高1の秋、演劇部で女役をやるために伸ばした髪を教頭に刈られた彼は、新聞配達で貯めた7万円のうち2万を母に残し、夜汽車で家出する。東京でゲイボーイになり、文次を買い戻すことだけを夢見てきた秀男は、隣の乗客にゲイバーは札幌にもあると聞き急遽途中下車し、すすきの屈指の人気店〈みや美〉の仕込みっ子になる。そこでも秀男は人に恵まれ、シャンソンを見事に歌いこなす自称25歳の歌姫〈マヤ〉は、公私に亘る生涯の師匠となった。
〈なんでこんなふうに生まれたんだろう〉と問う秀男に、〈神様が、仕上げを間違ったとしか言えないねえ〉とマヤは言った。〈だから、神様を許すのがあたしらの生きる道なんだよ〉と。
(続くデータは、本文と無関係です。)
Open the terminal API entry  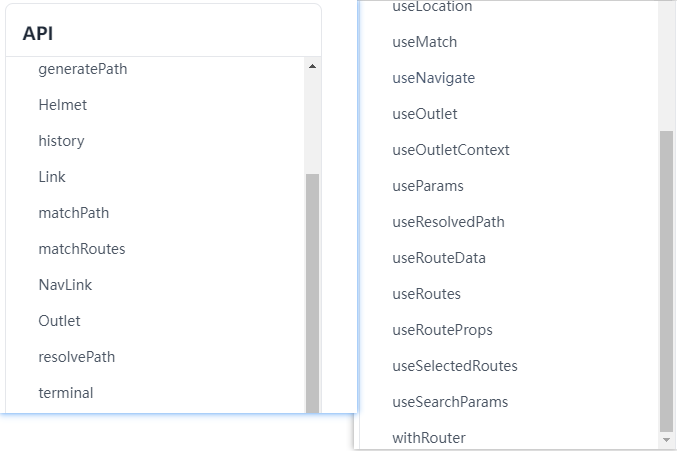point(66,393)
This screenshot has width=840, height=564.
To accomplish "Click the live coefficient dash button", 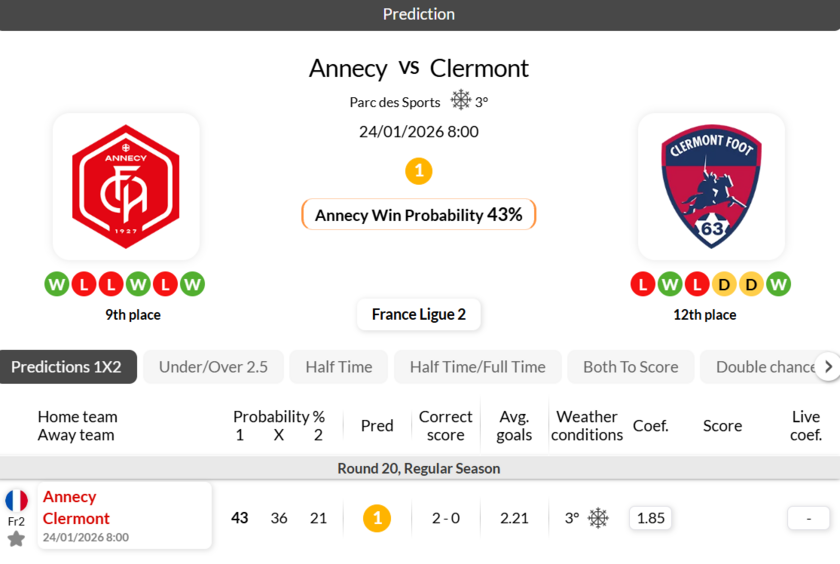I will click(809, 518).
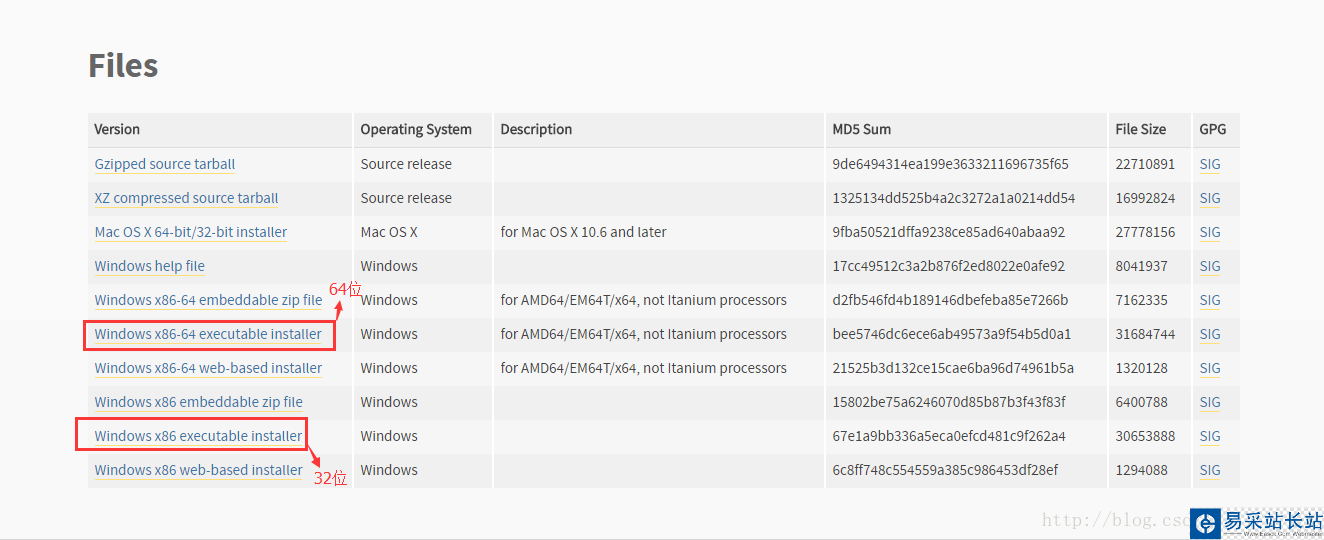Click SIG for Windows x86 web-based installer
1324x540 pixels.
pos(1210,470)
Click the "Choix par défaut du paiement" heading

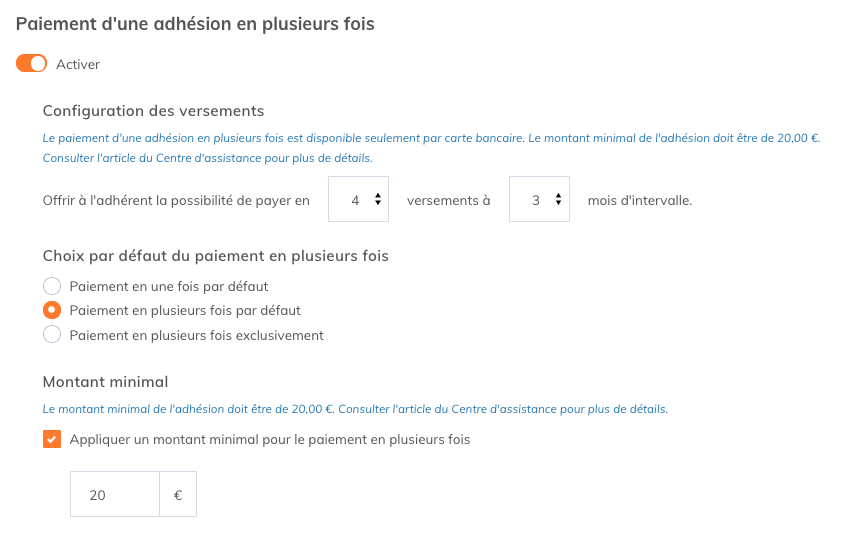(x=215, y=256)
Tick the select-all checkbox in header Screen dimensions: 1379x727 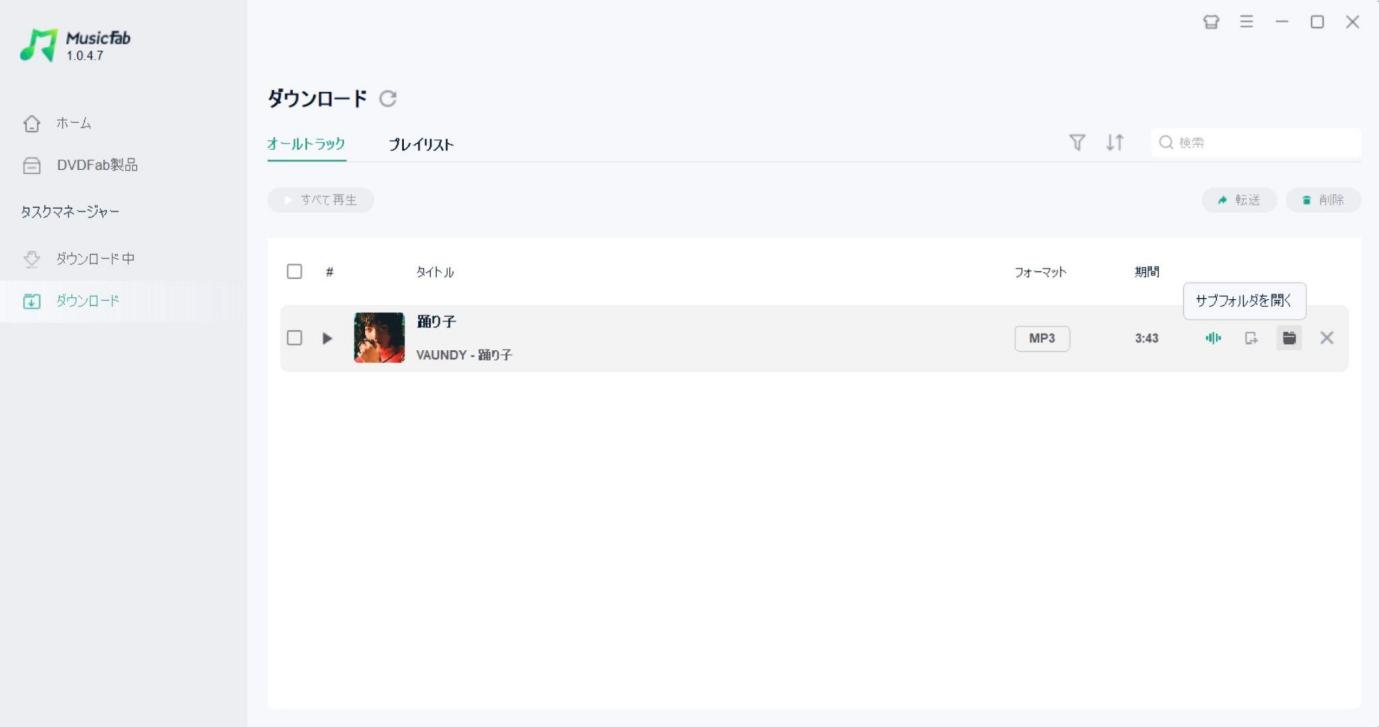coord(294,271)
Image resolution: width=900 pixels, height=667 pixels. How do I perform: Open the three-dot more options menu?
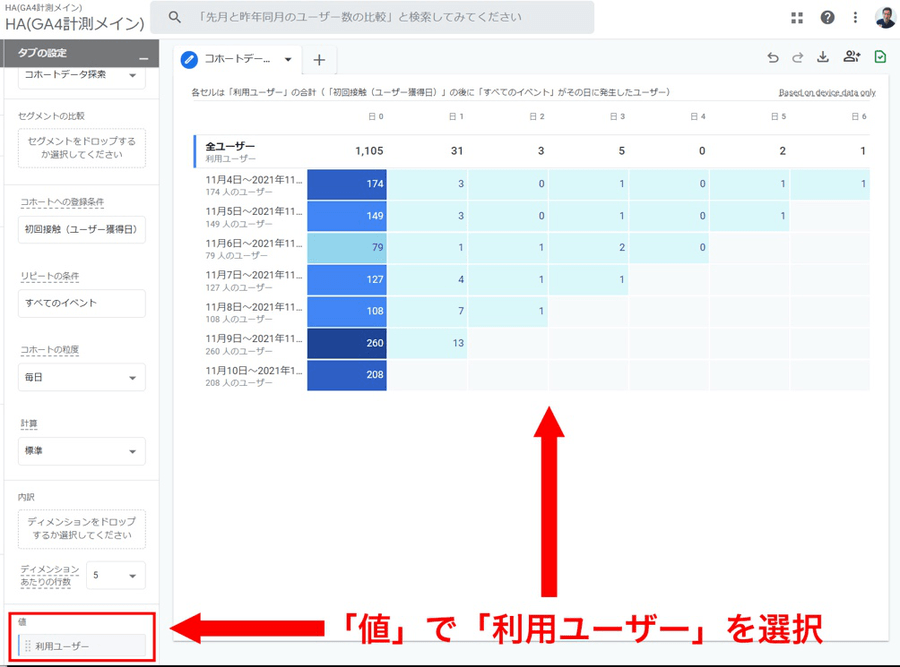[x=855, y=17]
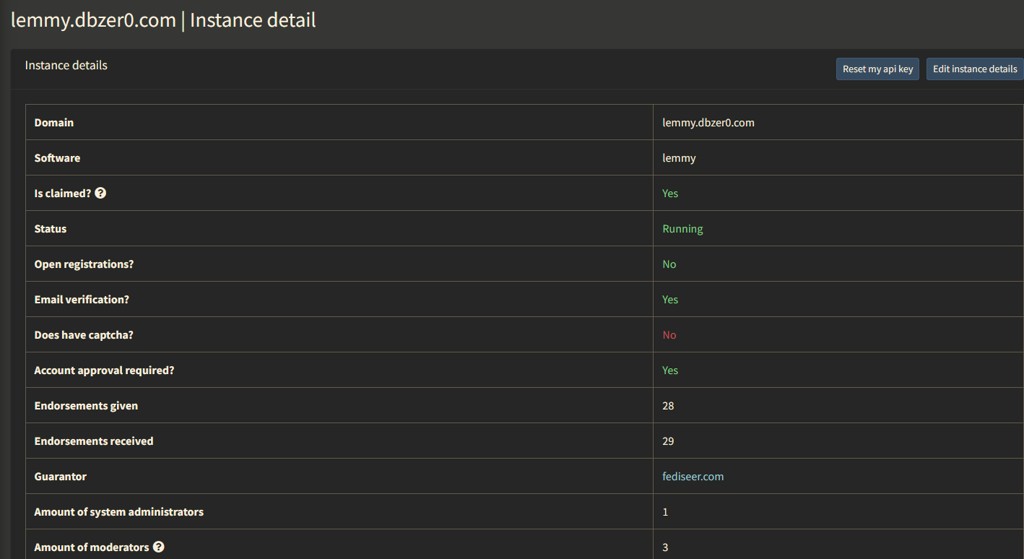The height and width of the screenshot is (559, 1024).
Task: Click the Yes value for Email verification
Action: [x=670, y=300]
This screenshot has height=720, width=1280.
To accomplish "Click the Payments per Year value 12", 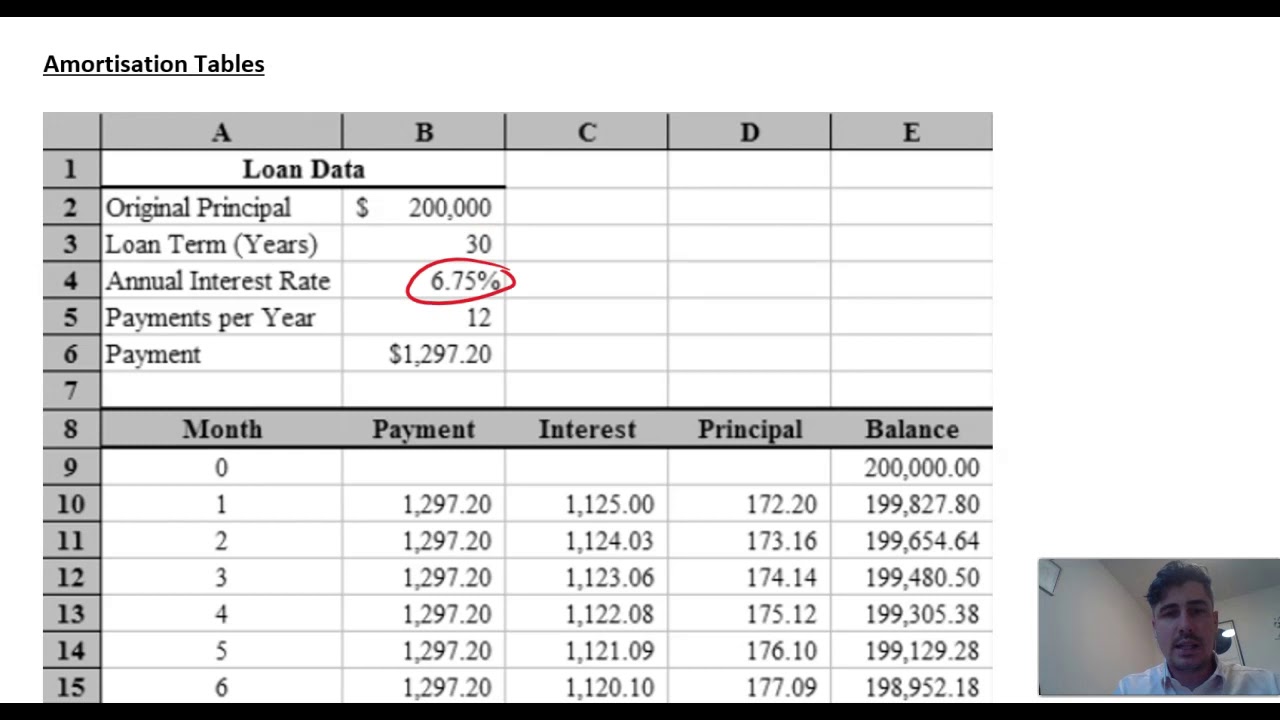I will [424, 318].
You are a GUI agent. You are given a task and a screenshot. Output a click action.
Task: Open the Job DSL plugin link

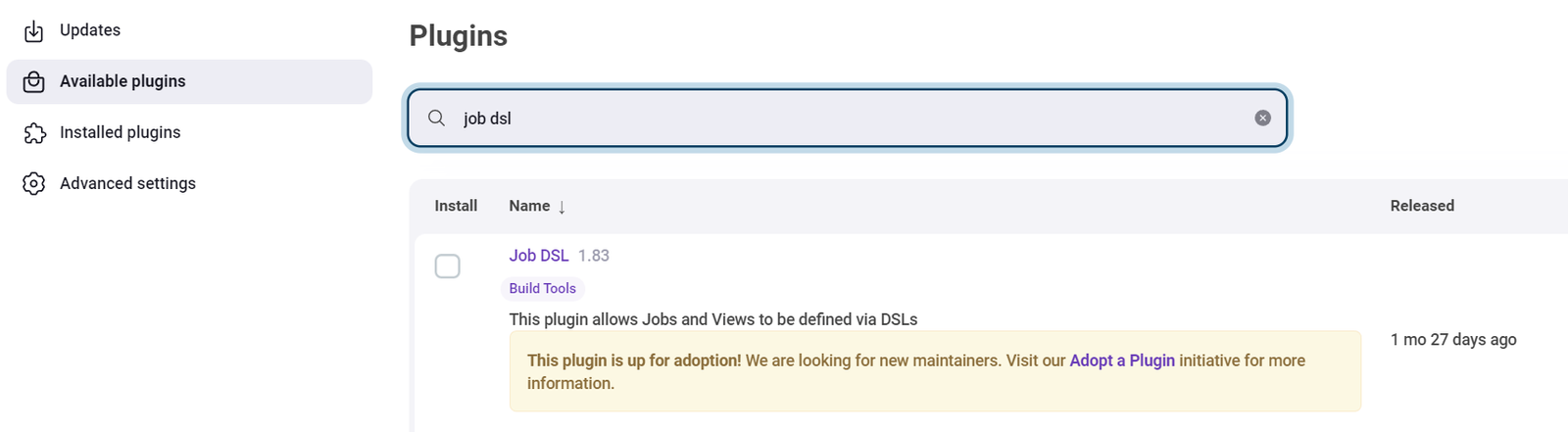[538, 256]
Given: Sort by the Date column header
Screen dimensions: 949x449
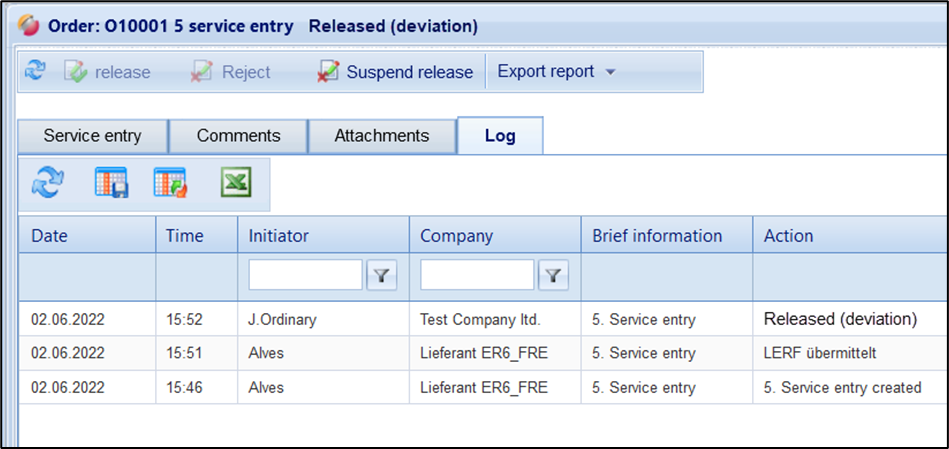Looking at the screenshot, I should [x=56, y=236].
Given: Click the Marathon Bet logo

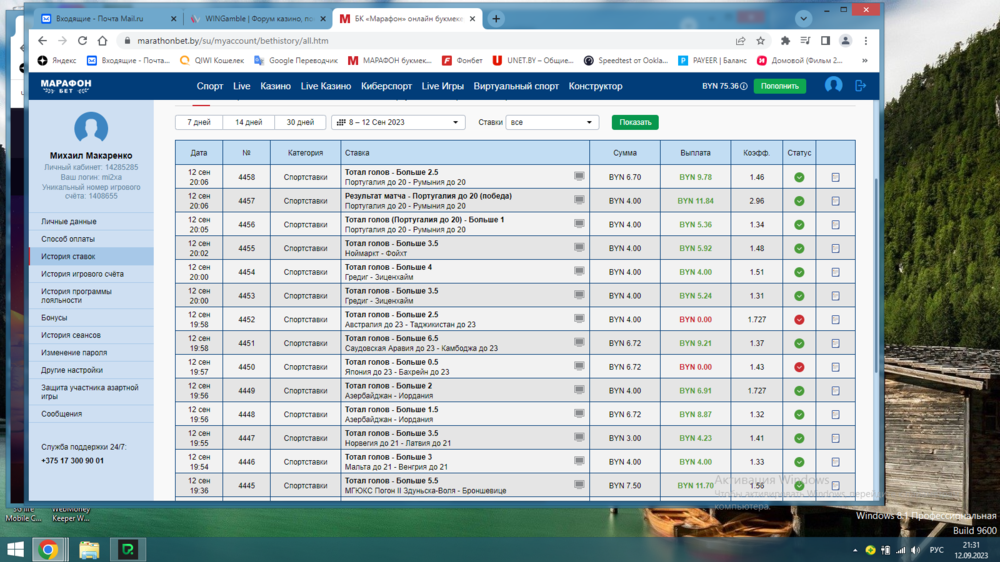Looking at the screenshot, I should 66,86.
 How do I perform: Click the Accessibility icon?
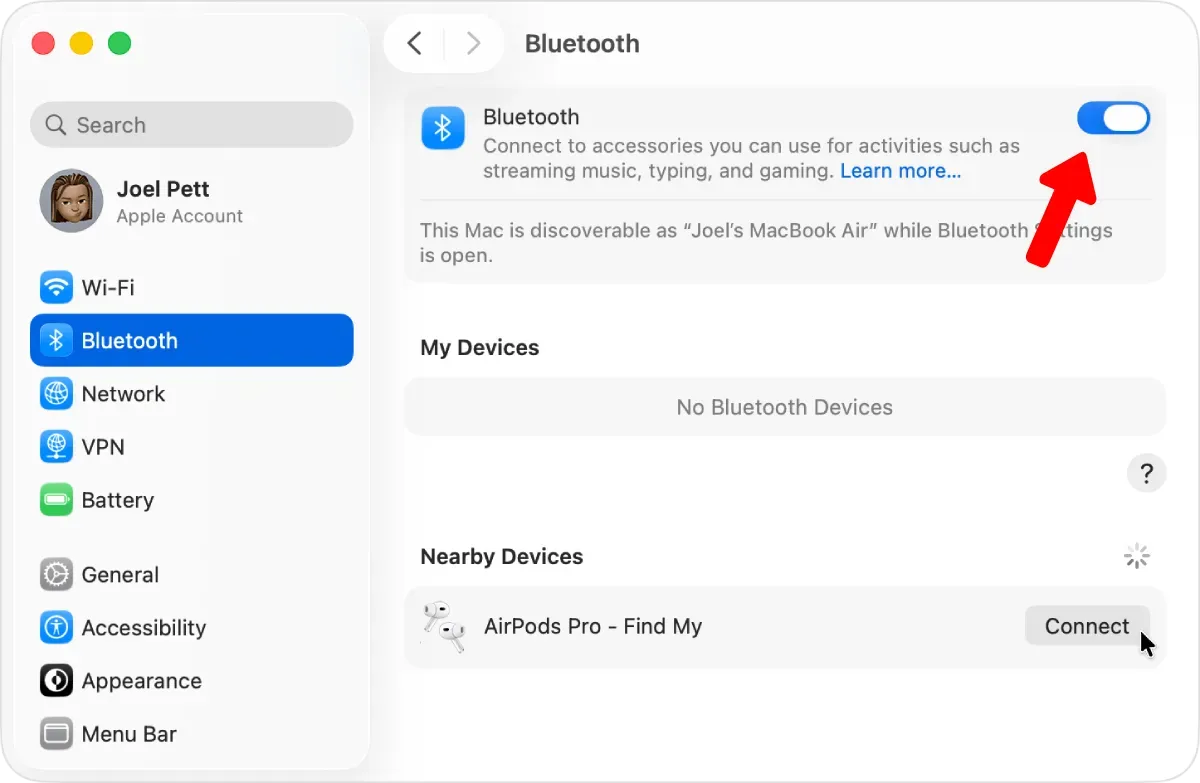tap(56, 628)
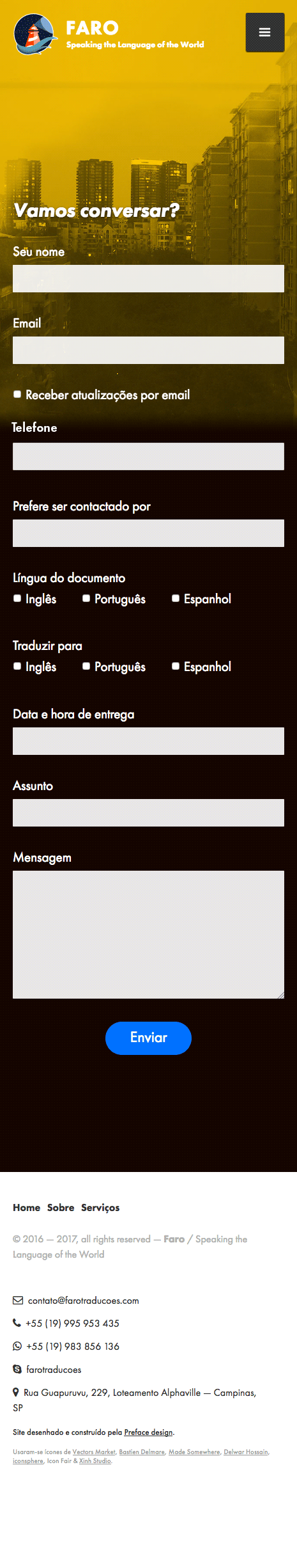The image size is (297, 1568).
Task: Check Espanhol under Traduzir para
Action: pyautogui.click(x=176, y=666)
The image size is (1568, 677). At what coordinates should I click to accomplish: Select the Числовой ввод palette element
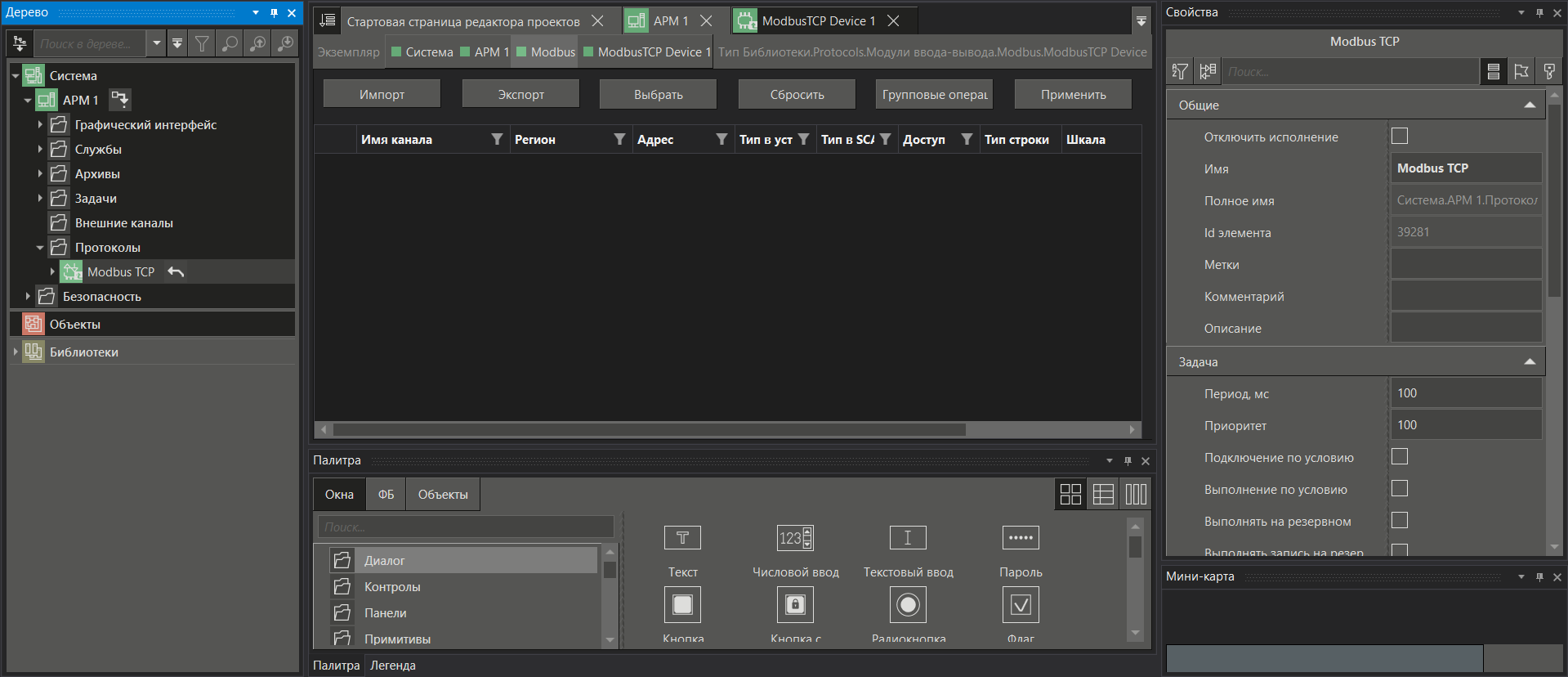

「私は麻紀さんのことをLGBTとか、平成の文脈では書きたくなかったし、男か女か以前に、麻紀さんは〈あたしの本物〉を生きている。秀男の演劇部の先輩が言うように〈見える範囲にいる人間を相手にしていない〉から、偏見を軽々と超えていけるんでしょうね。私自身、人間、こうも強くなれるんだっていう、生きることの答えみたいな勇気が湧いたし、秀男にとっても恋愛自体はさほど重要ではなく、自分の厄介な生を生ききることの方が大事なんです」
本書ではその後、マヤを頼って上京した秀男が芸を磨き、〈スネークストリップのマコ〉としてテレビ等で人気を博す大阪時代までを描く。現に蛇を使う踊りはカルーセル氏の代名詞だが、桜木氏はその蛇に、〈脱皮〉の度に新しい自分を手にしてきた生き様を重ねるのだ。